Steam will work fine, but you still need to be near sea level or the steam will not be hot enough. I use the boiling water because I can shrink a cap in about two seconds. Any condensation on the bottle helps when I wipe it down with a paper towel.


----------



## RJMehr

One more vote for using a heat gun. I bought a cheap made in China heat gun on eBay for about $10.

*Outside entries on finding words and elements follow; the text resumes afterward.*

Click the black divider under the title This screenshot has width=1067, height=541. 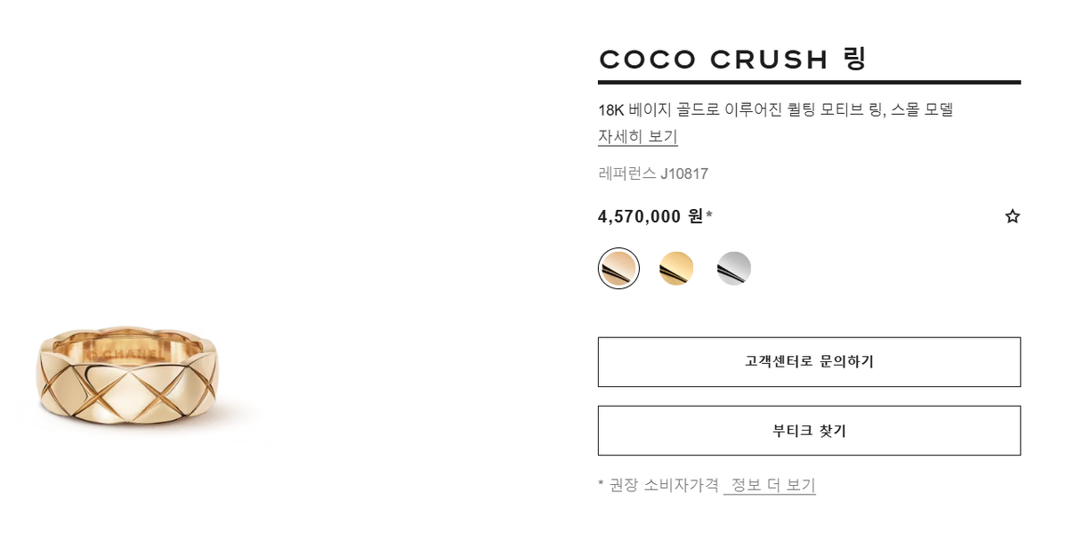coord(809,83)
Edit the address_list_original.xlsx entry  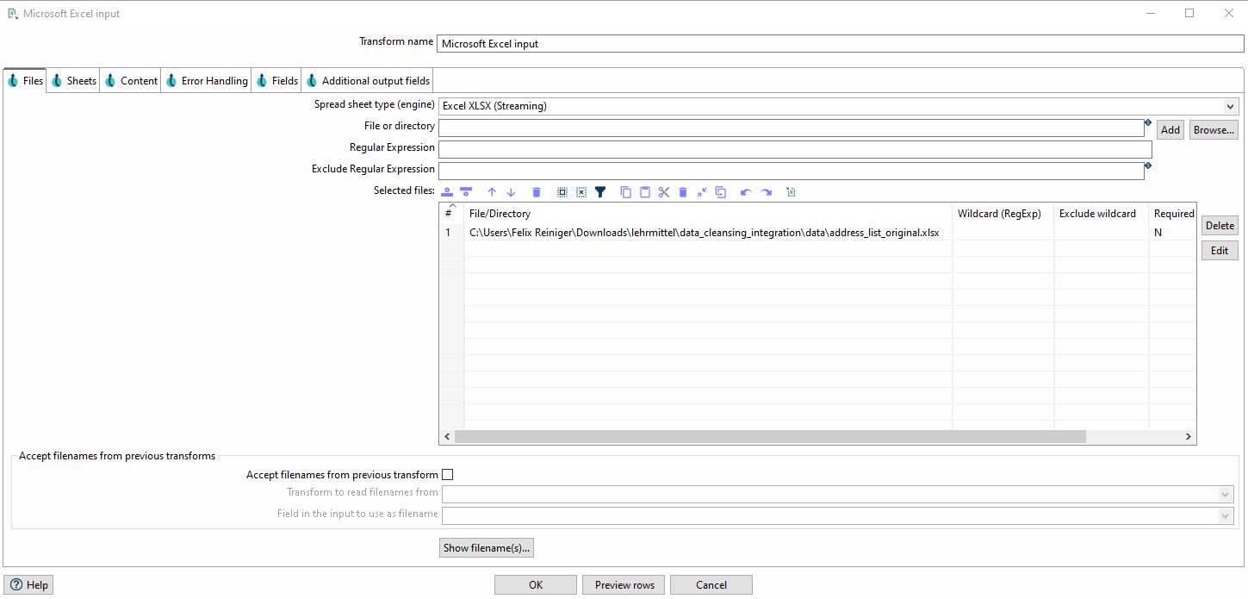(1220, 250)
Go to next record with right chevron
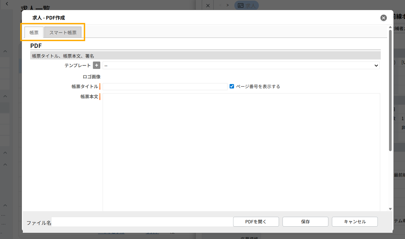The image size is (405, 239). click(x=227, y=5)
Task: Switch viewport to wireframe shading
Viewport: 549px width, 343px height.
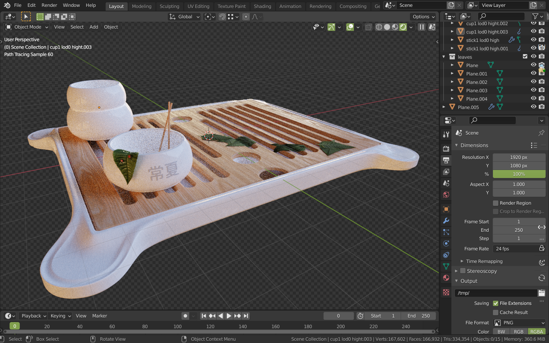Action: click(379, 27)
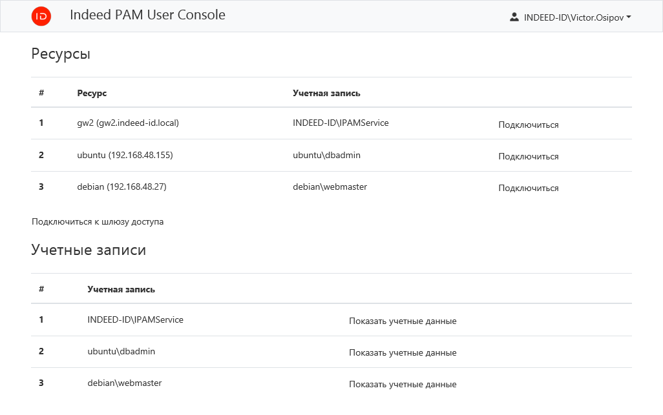Click the Учетная запись header in accounts table

[x=121, y=289]

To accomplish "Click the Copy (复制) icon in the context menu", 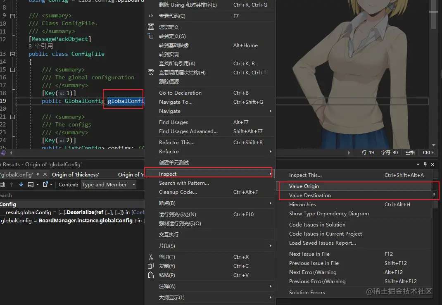I will tap(151, 266).

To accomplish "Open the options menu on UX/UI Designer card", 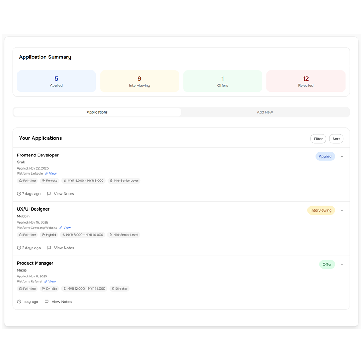I will tap(341, 210).
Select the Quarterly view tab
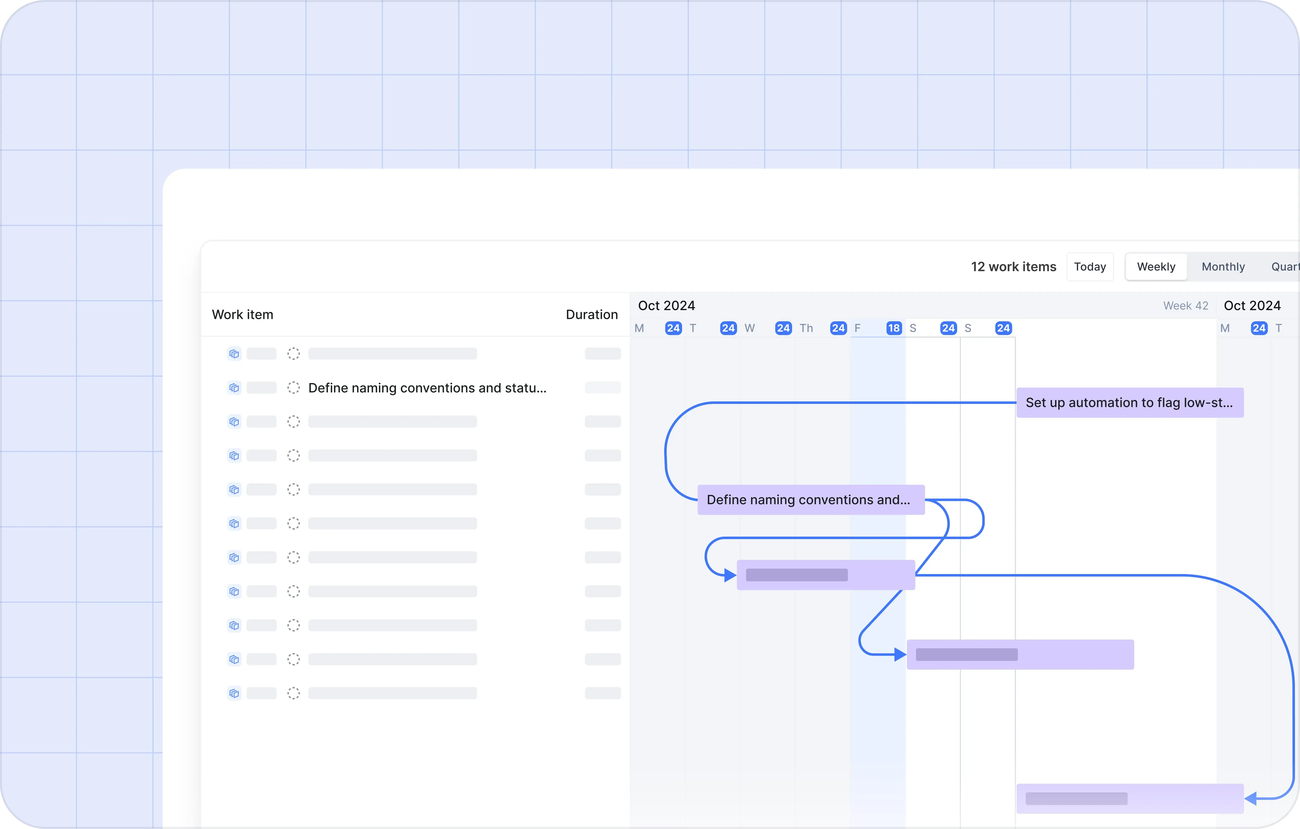 coord(1285,267)
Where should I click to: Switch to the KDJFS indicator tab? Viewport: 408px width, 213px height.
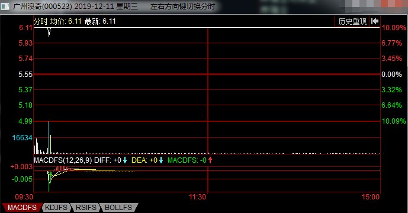coord(56,208)
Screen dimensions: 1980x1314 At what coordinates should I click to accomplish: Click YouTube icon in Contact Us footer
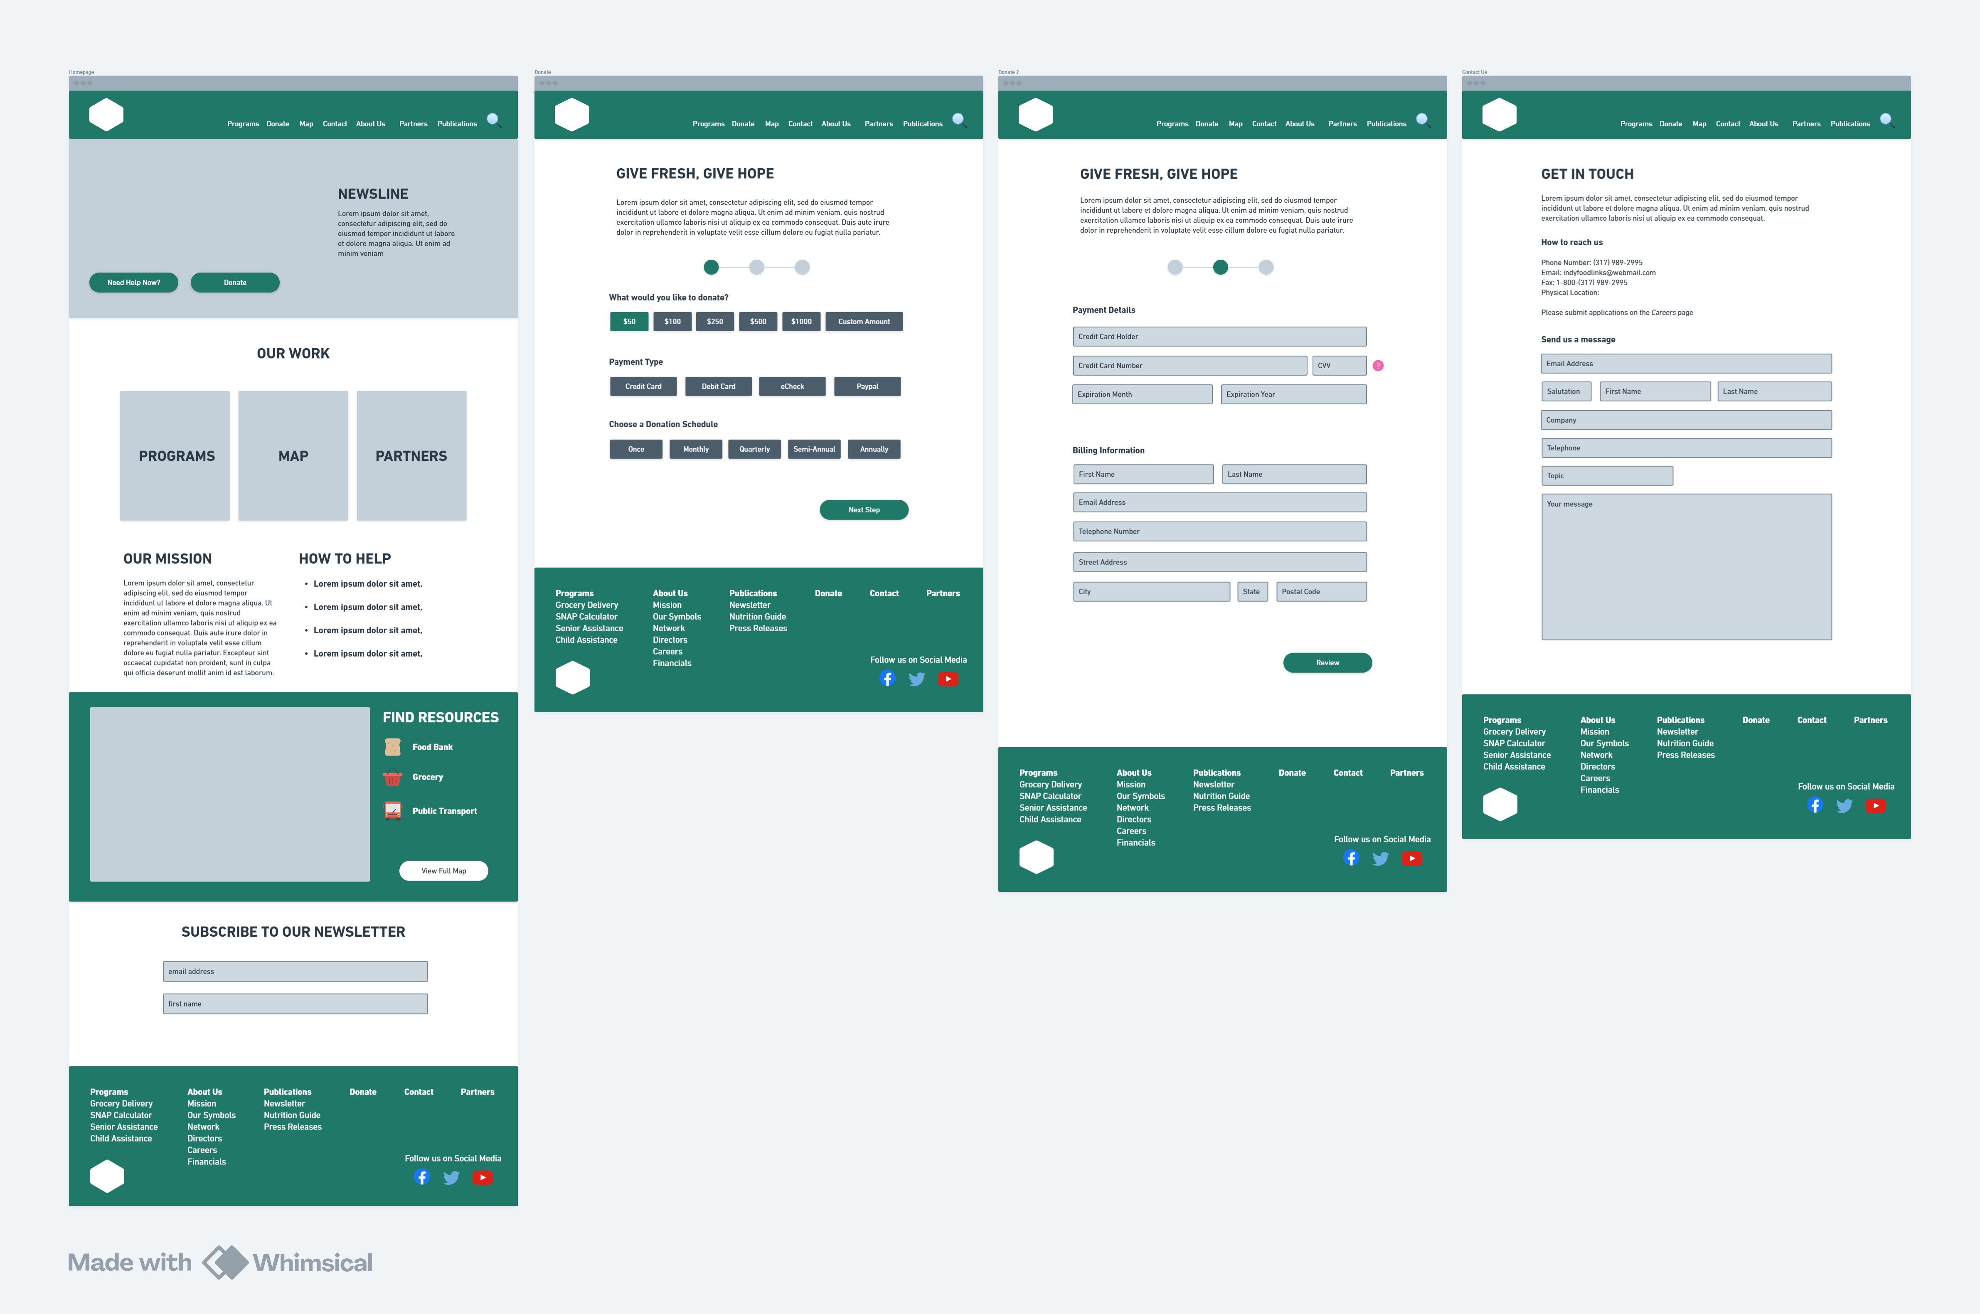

My gun has two heat settings (high and low). I use the low setting and it works great. Takes no more then 5 seconds to shrink the cap on the bottle.


----------



## Gerrry

If you can find a electric kettle without an automatic shut off, the steam from it is very fast and the caps are smooth. Unfortunatly my kettle gave up and I am having trouble finding a replacement. You can place a non electric on the stove and it works just fine. no dipping in boiling water.


----------



## DirtyDawg10

I use the heat gun on low and have had no problems at all.


----------



## Brintk

At different times, I have tried a hair dryer, boiling water and a heat gun to shrink heat-shrink capsules without wrinkles. I've found that a heat gun works best. I have an older Steinel HL-1500 that takes about 2 seconds on the high setting and results in a near-perfectly shrunk capsule when held directly, at about a 6" - 8" height, over the top of the bottle and capsule.


----------



## olusteebus

http://www.harborfreight.com/catalogsearch/result?q=heat gun


----------



## KenS

I've been using the boiling water method with good results, but get tired of carrying the bottles upstairs to the kitchen, then back downstairs to store it. So this weekend I went and bought a heat gun at Lowe's. Porter Cable 1500w for $39.00 (there were cheaper ones, but this one has a knob to vary the temperature through its full range).

Turns out that it works excellent, and just as well as the boiling water, with no mess and no carrying the bottles up and down the stairs. I had tried a hair dryer when I first started the hobby, and thought it would be the same as a heat gun. Boy was I wrong about that.

I'm now a convert; no more boiling water for the capsules!


----------



## Pumpkinman

Sorry to revive an old thread, But I just picked up a 1500 watt, dual temp heat gun at Harbor Freight today for $9.99. Great deal IMO.


----------



## geek

Pumpkinman said:


> Sorry to revive an old thread, But I just picked up a 1500 watt, dual temp heat gun at Harbor Freight today for $9.99. Great deal IMO.



Which item number is it? This one is their cheapest for $7.99

http://www.harborfreight.com/1500-watt-dual-temperature-heat-gun-572-1112-96289.html

..


----------



## thunderhill

7000 feet only affects you if you are debating. Thats the excuse most heard. 

I use a heat gun at middle range. I wrap a wire thru the top loop and hang it from a cabinet door handle. That way I can move the bottle around, in and out or up and down while holding the top of the foil in place. Haven't burnt myself yet.

We try to get them to look perfect, then we rip them off. That doesn't sound right does it?


----------



## Pumpkinman

That is the one I bought, you will get the better cyber Monday deal today.


----------



## geek

Pumpkinman said:


> That is the one I bought, you will get the better cyber Monday deal today.



thanks Tom, I called a local harbor freight store and that heat gun is $7.95 (as advertised on their web) but the lady said I need a coupon, but I don't get their coupon book...grr


----------



## SpoiledRotten

I also use the boiling water method. I put enough water in the sauce pan to cover the caps by about 1/2", then bring the water to a boil, submerse the cap down far enough to cover the cap, count to 6 and pull them out. If they stay in longer, the cap shrinks a little too much and starts to gap open at the pull tab.


----------



## Runningwolf

WOW this is a pretty old thread that keeps popping. I can tell you since I made my first post on this thread several years ago, I have tried the boiling water method. I'll never knock it again. It worked perfect and was not messy at all. 

It is more labor intensive from set up to clean up, but it works fine.


----------



## Boatboy24

I love the boiling water method. I keep enough in the pot to submerge the foil and simply keep it in the water for about three seconds. I like the added bonus of a little steam and water getting on the bottles, as this is the final "cleaning" I do to them prior to labeling.


----------